Rows from a dataset:
──────────────────────────────
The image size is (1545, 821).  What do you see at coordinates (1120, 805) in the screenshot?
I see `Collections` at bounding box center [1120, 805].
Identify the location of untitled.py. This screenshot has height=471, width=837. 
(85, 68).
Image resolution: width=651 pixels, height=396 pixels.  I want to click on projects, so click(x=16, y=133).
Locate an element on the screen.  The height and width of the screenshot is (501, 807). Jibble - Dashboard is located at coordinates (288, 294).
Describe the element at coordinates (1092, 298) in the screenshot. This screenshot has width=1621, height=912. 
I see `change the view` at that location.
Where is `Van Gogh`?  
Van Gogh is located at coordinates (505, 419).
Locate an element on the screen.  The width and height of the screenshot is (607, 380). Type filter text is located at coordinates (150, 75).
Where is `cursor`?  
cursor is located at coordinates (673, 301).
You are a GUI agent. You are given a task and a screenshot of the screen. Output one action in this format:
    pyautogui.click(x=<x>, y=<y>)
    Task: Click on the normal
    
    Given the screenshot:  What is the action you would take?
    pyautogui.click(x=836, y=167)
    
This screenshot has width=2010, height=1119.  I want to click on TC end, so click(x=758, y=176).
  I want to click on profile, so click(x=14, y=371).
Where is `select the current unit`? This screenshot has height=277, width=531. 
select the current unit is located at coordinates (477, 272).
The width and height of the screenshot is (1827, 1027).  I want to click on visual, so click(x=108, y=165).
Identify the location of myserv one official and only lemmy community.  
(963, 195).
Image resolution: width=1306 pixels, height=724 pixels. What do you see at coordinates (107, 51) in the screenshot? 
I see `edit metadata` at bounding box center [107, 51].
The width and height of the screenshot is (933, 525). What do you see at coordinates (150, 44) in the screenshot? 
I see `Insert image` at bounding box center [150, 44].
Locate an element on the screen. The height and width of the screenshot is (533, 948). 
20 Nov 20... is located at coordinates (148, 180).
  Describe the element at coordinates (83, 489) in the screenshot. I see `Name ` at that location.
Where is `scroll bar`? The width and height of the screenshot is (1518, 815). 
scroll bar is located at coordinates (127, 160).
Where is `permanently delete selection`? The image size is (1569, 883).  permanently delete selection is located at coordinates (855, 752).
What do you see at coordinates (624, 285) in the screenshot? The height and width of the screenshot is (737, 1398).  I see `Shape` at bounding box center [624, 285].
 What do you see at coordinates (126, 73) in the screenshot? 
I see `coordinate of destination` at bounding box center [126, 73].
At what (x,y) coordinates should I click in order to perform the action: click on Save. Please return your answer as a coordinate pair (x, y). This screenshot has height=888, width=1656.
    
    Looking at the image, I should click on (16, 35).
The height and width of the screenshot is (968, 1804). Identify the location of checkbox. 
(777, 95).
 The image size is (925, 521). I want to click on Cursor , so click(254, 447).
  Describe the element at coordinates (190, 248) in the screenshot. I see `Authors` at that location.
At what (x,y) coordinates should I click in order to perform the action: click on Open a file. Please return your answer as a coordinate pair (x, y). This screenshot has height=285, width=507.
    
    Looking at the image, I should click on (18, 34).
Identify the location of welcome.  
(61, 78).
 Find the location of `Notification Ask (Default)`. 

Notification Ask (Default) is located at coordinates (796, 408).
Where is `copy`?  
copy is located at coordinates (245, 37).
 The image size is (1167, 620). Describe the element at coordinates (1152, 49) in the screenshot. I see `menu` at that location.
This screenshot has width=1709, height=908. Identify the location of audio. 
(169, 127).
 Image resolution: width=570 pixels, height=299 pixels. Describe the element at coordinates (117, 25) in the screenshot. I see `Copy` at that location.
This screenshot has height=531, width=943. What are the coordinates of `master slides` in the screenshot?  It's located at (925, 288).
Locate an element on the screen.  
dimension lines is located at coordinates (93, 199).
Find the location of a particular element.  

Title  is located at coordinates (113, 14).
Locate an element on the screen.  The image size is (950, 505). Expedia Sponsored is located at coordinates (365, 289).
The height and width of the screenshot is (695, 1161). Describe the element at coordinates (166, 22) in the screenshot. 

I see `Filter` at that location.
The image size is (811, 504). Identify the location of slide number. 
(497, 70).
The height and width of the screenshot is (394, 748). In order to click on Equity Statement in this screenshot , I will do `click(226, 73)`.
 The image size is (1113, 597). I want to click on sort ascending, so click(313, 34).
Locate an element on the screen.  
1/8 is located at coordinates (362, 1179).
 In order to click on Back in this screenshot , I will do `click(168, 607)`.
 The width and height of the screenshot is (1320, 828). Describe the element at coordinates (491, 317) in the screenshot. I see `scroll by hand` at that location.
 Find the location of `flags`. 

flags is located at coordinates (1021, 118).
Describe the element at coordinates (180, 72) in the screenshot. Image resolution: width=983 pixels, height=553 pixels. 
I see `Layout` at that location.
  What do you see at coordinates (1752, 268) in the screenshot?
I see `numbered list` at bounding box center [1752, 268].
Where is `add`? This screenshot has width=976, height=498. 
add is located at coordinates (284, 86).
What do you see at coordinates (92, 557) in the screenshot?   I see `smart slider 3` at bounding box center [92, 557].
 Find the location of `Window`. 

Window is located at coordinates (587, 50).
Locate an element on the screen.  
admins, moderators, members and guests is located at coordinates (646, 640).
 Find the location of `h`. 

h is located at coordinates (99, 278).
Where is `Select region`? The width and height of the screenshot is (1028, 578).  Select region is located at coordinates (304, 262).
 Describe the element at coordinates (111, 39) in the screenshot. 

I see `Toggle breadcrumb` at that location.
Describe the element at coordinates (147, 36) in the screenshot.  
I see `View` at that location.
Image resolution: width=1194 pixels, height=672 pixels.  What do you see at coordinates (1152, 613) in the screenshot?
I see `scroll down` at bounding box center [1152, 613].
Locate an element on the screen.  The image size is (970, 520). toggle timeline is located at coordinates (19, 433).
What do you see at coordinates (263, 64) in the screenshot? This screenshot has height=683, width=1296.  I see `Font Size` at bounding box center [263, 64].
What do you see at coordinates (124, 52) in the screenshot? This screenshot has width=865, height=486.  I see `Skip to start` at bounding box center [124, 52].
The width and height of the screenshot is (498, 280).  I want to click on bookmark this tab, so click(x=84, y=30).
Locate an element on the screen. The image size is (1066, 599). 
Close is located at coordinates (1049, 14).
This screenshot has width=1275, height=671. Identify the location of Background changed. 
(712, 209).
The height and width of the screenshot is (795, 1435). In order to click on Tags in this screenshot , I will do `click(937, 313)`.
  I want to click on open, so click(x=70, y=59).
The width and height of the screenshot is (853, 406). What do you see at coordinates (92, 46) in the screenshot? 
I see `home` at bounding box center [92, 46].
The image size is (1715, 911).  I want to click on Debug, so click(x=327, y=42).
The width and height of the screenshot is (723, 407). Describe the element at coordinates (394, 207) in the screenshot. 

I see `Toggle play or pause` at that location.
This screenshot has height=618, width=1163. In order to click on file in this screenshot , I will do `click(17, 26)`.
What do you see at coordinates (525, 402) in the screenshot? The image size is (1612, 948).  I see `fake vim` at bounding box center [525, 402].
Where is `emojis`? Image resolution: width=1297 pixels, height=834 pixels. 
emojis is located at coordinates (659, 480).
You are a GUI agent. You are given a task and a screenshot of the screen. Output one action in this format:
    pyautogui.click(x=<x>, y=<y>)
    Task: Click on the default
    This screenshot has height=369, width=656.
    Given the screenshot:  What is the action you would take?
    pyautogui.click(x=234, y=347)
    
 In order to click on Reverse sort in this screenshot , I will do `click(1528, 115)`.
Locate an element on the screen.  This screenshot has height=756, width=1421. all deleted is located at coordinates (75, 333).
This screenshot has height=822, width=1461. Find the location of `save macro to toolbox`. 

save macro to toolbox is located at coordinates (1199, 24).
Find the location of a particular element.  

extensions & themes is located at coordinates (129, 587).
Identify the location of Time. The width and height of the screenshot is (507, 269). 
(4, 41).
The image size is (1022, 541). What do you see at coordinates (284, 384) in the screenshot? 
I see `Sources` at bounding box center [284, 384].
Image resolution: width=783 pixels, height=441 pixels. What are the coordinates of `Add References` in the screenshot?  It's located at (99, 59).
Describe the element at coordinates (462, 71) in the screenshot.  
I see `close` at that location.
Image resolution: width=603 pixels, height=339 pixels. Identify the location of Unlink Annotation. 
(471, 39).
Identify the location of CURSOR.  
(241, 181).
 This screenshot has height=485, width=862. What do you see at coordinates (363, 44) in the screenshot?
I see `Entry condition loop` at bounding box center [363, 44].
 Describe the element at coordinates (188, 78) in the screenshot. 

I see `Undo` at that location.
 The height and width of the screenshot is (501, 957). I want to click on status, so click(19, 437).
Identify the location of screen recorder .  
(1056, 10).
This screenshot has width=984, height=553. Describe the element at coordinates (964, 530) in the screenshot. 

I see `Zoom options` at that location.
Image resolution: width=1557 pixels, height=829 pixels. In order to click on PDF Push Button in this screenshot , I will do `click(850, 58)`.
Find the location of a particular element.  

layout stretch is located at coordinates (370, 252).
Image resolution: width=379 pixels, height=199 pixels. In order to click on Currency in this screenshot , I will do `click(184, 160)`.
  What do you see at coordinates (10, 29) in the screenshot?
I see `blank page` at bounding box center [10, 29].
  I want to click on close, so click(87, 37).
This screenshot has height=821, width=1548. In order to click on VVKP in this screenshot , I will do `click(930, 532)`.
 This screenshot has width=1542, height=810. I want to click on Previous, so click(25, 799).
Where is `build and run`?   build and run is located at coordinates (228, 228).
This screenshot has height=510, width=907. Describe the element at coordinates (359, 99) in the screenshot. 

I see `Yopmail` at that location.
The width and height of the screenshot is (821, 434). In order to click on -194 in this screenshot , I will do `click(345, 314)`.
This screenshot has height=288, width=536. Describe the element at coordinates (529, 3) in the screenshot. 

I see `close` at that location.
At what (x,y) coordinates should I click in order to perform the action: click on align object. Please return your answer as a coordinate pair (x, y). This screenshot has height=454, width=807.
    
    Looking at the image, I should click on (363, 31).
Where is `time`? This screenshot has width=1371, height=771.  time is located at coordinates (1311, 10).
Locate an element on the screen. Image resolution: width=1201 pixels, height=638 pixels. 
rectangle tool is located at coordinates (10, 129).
──────────────────────────────
Aim:
Please reproduce the rows above word for word, starting with the very first line and stopping after the line that contains "coordinates (288, 294).".

Task solution:
The image size is (1545, 821).  What do you see at coordinates (1120, 805) in the screenshot?
I see `Collections` at bounding box center [1120, 805].
Identify the location of untitled.py. This screenshot has height=471, width=837. 
(85, 68).
Image resolution: width=651 pixels, height=396 pixels.  I want to click on projects, so click(x=16, y=133).
Locate an element on the screen.  The height and width of the screenshot is (501, 807). Jibble - Dashboard is located at coordinates (288, 294).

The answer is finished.